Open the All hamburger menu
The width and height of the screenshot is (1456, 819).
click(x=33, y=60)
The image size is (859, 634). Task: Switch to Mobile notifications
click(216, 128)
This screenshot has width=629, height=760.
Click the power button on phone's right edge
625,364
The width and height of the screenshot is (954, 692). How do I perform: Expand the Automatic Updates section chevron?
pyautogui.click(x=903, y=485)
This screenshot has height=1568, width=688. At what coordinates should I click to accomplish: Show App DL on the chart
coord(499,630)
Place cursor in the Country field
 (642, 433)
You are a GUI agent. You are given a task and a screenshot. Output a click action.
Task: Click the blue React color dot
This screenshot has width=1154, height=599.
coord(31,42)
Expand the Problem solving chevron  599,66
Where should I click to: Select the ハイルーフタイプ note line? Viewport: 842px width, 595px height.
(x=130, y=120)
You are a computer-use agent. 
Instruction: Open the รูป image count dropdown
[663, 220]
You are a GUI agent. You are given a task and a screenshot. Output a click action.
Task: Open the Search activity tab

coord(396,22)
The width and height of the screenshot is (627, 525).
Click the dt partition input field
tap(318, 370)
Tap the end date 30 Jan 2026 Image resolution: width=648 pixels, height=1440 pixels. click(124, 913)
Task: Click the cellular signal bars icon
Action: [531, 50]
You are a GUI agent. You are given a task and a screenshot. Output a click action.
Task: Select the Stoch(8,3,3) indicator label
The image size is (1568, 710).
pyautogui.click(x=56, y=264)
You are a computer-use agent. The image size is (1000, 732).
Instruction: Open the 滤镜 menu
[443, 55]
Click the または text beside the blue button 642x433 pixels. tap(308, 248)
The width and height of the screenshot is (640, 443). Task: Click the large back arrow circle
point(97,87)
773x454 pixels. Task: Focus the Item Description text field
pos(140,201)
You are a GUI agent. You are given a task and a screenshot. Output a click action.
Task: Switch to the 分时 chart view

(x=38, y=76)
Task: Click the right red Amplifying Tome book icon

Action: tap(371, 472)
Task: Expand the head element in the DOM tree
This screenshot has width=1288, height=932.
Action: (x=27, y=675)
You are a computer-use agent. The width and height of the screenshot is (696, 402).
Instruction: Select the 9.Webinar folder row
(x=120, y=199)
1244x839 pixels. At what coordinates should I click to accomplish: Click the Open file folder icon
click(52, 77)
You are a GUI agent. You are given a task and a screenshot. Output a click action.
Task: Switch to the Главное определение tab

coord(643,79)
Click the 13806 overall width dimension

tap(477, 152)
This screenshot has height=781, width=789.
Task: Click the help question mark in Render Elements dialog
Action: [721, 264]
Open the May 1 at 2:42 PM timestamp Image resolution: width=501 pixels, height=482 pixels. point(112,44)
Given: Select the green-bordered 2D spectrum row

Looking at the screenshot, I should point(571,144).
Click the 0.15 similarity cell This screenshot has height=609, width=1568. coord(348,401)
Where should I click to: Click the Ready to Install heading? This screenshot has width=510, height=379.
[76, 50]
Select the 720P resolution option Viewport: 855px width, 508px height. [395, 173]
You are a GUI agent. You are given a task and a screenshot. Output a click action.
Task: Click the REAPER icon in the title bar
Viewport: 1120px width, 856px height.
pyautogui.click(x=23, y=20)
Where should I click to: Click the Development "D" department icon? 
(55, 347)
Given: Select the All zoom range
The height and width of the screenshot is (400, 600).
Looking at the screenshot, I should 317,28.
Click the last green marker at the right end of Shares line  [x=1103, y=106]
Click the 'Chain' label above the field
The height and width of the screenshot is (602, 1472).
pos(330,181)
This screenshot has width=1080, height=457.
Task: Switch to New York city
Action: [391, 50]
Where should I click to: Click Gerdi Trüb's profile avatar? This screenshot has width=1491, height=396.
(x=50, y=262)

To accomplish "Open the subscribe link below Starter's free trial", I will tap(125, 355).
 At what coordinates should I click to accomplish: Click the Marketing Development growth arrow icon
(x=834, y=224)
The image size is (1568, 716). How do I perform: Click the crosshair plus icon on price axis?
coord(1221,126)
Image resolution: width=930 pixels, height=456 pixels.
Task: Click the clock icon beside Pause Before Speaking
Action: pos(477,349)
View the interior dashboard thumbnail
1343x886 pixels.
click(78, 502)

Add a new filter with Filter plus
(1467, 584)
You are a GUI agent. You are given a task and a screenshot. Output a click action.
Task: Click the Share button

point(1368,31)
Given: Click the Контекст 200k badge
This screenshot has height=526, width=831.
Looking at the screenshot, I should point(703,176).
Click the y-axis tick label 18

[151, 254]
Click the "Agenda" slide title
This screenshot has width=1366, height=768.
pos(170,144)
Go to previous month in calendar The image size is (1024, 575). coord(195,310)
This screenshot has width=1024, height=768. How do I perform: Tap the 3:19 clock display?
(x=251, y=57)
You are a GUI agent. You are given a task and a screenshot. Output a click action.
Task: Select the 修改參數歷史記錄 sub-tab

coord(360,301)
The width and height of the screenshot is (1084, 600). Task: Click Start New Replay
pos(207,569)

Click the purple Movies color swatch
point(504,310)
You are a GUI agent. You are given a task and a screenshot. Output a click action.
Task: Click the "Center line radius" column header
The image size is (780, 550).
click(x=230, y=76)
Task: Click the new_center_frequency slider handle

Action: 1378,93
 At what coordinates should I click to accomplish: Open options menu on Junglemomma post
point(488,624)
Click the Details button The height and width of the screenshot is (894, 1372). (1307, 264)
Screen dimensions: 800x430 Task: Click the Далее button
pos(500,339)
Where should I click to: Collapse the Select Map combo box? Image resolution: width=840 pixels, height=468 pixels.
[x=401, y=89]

> **Exercise aim**:
Rewrite all of the records above, substituting "navigation menu" for every occurrence of "hamburger menu" and leaving everything else unchanged.

> **Exercise result**:
Open the All navigation menu
The width and height of the screenshot is (1456, 819).
click(x=33, y=60)
The image size is (859, 634). Task: Switch to Mobile notifications
click(216, 128)
This screenshot has width=629, height=760.
Click the power button on phone's right edge
625,364
The width and height of the screenshot is (954, 692). How do I perform: Expand the Automatic Updates section chevron?
pyautogui.click(x=903, y=485)
This screenshot has height=1568, width=688. At what coordinates should I click to accomplish: Show App DL on the chart
coord(499,630)
Place cursor in the Country field
 (642, 433)
You are a GUI agent. You are given a task and a screenshot. Output a click action.
Task: Click the blue React color dot
This screenshot has width=1154, height=599.
coord(31,42)
Expand the Problem solving chevron  599,66
Where should I click to: Select the ハイルーフタイプ note line? Viewport: 842px width, 595px height.
(x=130, y=120)
You are a computer-use agent. 
Instruction: Open the รูป image count dropdown
[663, 220]
You are a GUI agent. You are given a task and a screenshot. Output a click action.
Task: Open the Search activity tab

coord(396,22)
The width and height of the screenshot is (627, 525).
Click the dt partition input field
tap(318, 370)
Tap the end date 30 Jan 2026 Image resolution: width=648 pixels, height=1440 pixels. click(124, 913)
Task: Click the cellular signal bars icon
Action: [531, 50]
You are a GUI agent. You are given a task and a screenshot. Output a click action.
Task: Select the Stoch(8,3,3) indicator label
The image size is (1568, 710).
pyautogui.click(x=56, y=264)
You are a computer-use agent. The image size is (1000, 732).
Instruction: Open the 滤镜 menu
[443, 55]
Click the または text beside the blue button 642x433 pixels. tap(308, 248)
The width and height of the screenshot is (640, 443). Task: Click the large back arrow circle
point(97,87)
773x454 pixels. Task: Focus the Item Description text field
pos(140,201)
You are a GUI agent. You are given a task and a screenshot. Output a click action.
Task: Switch to the 分时 chart view

(x=38, y=76)
Task: Click the right red Amplifying Tome book icon

Action: tap(371, 472)
Task: Expand the head element in the DOM tree
This screenshot has width=1288, height=932.
Action: (x=27, y=675)
You are a computer-use agent. The width and height of the screenshot is (696, 402).
Instruction: Select the 9.Webinar folder row
(x=120, y=199)
1244x839 pixels. At what coordinates should I click to accomplish: Click the Open file folder icon
click(52, 77)
You are a GUI agent. You are given a task and a screenshot. Output a click action.
Task: Switch to the Главное определение tab

coord(643,79)
Click the 13806 overall width dimension

tap(477, 152)
This screenshot has height=781, width=789.
Task: Click the help question mark in Render Elements dialog
Action: [721, 264]
Open the May 1 at 2:42 PM timestamp Image resolution: width=501 pixels, height=482 pixels. point(112,44)
Given: Select the green-bordered 2D spectrum row

Looking at the screenshot, I should point(571,144).
Click the 0.15 similarity cell This screenshot has height=609, width=1568. coord(348,401)
Where should I click to: Click the Ready to Install heading? This screenshot has width=510, height=379.
[76, 50]
Select the 720P resolution option Viewport: 855px width, 508px height. [395, 173]
You are a GUI agent. You are given a task and a screenshot. Output a click action.
Task: Click the REAPER icon in the title bar
Viewport: 1120px width, 856px height.
pyautogui.click(x=23, y=20)
Where should I click to: Click the Development "D" department icon? 
(55, 347)
Given: Select the All zoom range
The height and width of the screenshot is (400, 600).
Looking at the screenshot, I should 317,28.
Click the last green marker at the right end of Shares line  [x=1103, y=106]
Click the 'Chain' label above the field
The height and width of the screenshot is (602, 1472).
pos(330,181)
This screenshot has width=1080, height=457.
Task: Switch to New York city
Action: [391, 50]
Where should I click to: Click Gerdi Trüb's profile avatar? This screenshot has width=1491, height=396.
(x=50, y=262)

To accomplish "Open the subscribe link below Starter's free trial", I will tap(125, 355).
 At what coordinates should I click to accomplish: Click the Marketing Development growth arrow icon
(x=834, y=224)
The image size is (1568, 716). How do I perform: Click the crosshair plus icon on price axis?
coord(1221,126)
Image resolution: width=930 pixels, height=456 pixels.
Task: Click the clock icon beside Pause Before Speaking
Action: pos(477,349)
View the interior dashboard thumbnail
1343x886 pixels.
click(78, 502)

Add a new filter with Filter plus
(1467, 584)
You are a GUI agent. You are given a task and a screenshot. Output a click action.
Task: Click the Share button

point(1368,31)
Given: Click the Контекст 200k badge
This screenshot has height=526, width=831.
Looking at the screenshot, I should point(703,176).
Click the y-axis tick label 18

[151, 254]
Click the "Agenda" slide title
This screenshot has width=1366, height=768.
pos(170,144)
Go to previous month in calendar The image size is (1024, 575). coord(195,310)
This screenshot has width=1024, height=768. How do I perform: Tap the 3:19 clock display?
(x=251, y=57)
You are a GUI agent. You are given a task and a screenshot. Output a click action.
Task: Select the 修改參數歷史記錄 sub-tab

coord(360,301)
The width and height of the screenshot is (1084, 600). Task: Click Start New Replay
pos(207,569)

Click the purple Movies color swatch
point(504,310)
You are a GUI agent. You are given a task and a screenshot. Output a click action.
Task: Click the "Center line radius" column header
The image size is (780, 550).
click(x=230, y=76)
Task: Click the new_center_frequency slider handle

Action: 1378,93
 At what coordinates should I click to accomplish: Open options menu on Junglemomma post
point(488,624)
Click the Details button The height and width of the screenshot is (894, 1372). (1307, 264)
Screen dimensions: 800x430 Task: Click the Далее button
pos(500,339)
Where should I click to: Collapse the Select Map combo box? Image resolution: width=840 pixels, height=468 pixels.
[x=401, y=89]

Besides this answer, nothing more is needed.